Алёна, по прозвищу Кузнечиха, уже двадцать первый год ждала мужа Ивана Кузнецова, пропавшего без вести в самом начале войны где-то подо Ржевом. С того дня, как почтальон принёс похоронку, узкую длинную полоску бумаги с самыми страшными на свете словами "пропал без вести", Алёна, месяц назад ставшая его женой, неделю отлежала в беспамятстве, потом кое-как с помощью соседей поднялась, вышла из спальни к столу и сказала себе и соседке:

- Пропал без вести, это ещё не убит. Буду ждать моего Ванечку.

И стала ждать.

Поначалу он ей снился, и она как бы "заживо" с ним разговаривала, спрашивала, как поступить в том или ином случае, выслушивала его дельные советы и так привыкла к этим снам, что иногда ей казалось, что Иван вот он, тут, рядом и только что вышел из дома. Со временем Иван перестал появляться во сне, сны стали какими-то туманными, обрывоч-ными, будкими и тревожными, но Алёна почти не обратила на это внимания, она настолько регулярно и основательно привыкла разговаривать по ночам с Иваном, что с вечера спешила поскорее управиться по хозяйству: подоить корову, загнать в хлев пришедших из стада овечек, накормить поросёнка и скорее укрыться в спаленке, их спаленке, откуда Иван ранним июньским утром сорок первого года шагнул в безвестность.

Так и шли годы: днём - работа в поле, будь то вязка снопов после пароконной жатки или прополка свеклы. На каждый дом приходился тогда обязательный гектар этой изнурительной культуры: ну-ка, попробуй прополоть, проредить, а потом протяпать и окучить целый гектар свеклы, получив за это три-четыре мешка той же самой свеклы, которая будет потом переработана в овражный коньячок "три свёклочки", ставший основным средством оплаты услуг местных мужиков-выпивох: то крышу починить, то дровишек подвезти, да мало ли найдётся работы деревенскому жителю, особенно одинокой вдове-солдатке.

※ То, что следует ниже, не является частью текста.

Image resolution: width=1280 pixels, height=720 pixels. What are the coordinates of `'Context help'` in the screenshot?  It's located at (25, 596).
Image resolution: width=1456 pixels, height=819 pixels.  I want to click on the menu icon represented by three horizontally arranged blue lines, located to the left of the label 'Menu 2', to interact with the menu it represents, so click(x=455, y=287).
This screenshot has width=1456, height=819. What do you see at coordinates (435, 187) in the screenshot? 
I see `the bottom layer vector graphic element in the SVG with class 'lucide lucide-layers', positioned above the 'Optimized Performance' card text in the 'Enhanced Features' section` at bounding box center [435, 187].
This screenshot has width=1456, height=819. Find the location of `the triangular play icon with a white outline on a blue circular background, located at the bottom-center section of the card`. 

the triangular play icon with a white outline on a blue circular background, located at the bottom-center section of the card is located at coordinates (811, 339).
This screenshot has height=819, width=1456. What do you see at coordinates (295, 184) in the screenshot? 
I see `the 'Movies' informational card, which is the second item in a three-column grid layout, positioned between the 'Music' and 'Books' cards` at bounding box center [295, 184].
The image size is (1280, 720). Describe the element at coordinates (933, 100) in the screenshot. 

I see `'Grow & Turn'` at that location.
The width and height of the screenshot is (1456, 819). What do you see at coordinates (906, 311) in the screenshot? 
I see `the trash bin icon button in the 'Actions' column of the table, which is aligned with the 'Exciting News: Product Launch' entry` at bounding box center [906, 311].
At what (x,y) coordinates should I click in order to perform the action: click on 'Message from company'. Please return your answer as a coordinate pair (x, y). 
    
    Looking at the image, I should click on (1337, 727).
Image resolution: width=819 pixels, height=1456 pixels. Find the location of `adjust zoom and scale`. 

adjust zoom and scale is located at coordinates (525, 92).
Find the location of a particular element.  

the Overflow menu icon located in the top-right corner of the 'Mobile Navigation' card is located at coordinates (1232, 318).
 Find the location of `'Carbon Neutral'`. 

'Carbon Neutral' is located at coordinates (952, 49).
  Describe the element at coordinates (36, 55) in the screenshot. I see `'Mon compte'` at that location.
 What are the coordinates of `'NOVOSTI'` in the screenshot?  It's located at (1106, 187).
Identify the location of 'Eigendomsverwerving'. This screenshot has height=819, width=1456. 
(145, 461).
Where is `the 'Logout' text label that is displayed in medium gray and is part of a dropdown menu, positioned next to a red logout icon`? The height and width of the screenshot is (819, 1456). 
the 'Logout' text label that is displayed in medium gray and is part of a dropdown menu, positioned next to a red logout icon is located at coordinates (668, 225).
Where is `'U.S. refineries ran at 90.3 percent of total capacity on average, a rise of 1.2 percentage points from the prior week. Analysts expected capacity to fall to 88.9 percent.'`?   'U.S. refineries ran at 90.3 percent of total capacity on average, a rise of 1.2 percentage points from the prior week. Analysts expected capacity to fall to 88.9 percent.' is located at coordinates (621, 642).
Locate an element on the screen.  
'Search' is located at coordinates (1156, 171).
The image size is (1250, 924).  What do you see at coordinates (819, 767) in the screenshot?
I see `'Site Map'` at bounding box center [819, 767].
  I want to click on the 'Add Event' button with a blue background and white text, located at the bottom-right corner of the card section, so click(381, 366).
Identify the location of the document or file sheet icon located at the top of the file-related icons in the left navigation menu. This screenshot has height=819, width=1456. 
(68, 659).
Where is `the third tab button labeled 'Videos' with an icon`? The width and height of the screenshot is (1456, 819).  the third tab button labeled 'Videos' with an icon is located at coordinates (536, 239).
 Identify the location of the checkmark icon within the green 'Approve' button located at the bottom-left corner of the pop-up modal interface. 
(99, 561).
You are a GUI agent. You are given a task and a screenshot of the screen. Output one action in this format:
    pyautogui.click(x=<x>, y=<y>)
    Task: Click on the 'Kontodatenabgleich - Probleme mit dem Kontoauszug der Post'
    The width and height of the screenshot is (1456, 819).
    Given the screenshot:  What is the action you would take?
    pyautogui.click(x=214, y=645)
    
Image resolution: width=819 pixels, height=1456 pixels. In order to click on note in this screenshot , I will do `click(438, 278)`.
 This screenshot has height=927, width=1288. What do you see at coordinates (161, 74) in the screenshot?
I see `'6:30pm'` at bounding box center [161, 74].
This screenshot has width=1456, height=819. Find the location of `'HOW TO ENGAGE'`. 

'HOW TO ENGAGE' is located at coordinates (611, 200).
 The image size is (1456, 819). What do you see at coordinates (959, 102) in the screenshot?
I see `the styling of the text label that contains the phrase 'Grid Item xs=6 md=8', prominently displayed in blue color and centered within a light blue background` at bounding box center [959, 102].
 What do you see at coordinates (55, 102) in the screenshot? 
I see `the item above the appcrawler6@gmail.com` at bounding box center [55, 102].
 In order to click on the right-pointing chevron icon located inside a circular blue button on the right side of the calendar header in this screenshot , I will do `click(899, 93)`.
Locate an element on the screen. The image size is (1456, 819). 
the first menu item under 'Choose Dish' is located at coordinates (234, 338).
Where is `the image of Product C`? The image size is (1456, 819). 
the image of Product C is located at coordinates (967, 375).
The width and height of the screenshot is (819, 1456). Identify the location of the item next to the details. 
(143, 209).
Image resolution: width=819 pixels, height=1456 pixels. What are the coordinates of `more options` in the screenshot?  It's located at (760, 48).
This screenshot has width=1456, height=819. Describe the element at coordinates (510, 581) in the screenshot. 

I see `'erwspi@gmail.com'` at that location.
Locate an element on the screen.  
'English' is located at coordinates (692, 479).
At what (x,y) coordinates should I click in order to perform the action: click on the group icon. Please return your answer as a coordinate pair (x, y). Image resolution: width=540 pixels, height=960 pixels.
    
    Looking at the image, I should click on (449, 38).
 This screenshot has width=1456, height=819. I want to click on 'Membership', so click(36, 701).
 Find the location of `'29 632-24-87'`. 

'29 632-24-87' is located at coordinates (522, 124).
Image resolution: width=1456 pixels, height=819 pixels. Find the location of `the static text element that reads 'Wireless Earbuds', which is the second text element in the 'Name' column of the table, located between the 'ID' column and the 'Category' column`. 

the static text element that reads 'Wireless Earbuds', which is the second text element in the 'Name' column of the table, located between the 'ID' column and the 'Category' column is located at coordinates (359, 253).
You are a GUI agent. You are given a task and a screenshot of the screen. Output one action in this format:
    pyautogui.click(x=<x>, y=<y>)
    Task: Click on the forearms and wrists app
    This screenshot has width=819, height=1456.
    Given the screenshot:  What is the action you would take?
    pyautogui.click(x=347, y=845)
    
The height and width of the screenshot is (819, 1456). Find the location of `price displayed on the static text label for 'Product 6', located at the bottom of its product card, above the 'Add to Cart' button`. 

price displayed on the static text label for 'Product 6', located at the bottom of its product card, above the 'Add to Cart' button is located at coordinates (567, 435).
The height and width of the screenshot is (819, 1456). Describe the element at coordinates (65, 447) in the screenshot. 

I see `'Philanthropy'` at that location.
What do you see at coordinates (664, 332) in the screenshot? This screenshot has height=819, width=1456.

А в последний год незаметно для самой себя стала Алёна заговариваться, то есть советоваться с Иваном при людях. 0 чём бы не заходил разговор среди женщин на току, на сенокосе или, скажем, в сельмаге, и если тут оказывалась Алёна, то она непременно переводила его, этот разговор, на Ивана, мужа любимого, и поминутно советовалась с ним:

- Правда, Ваня!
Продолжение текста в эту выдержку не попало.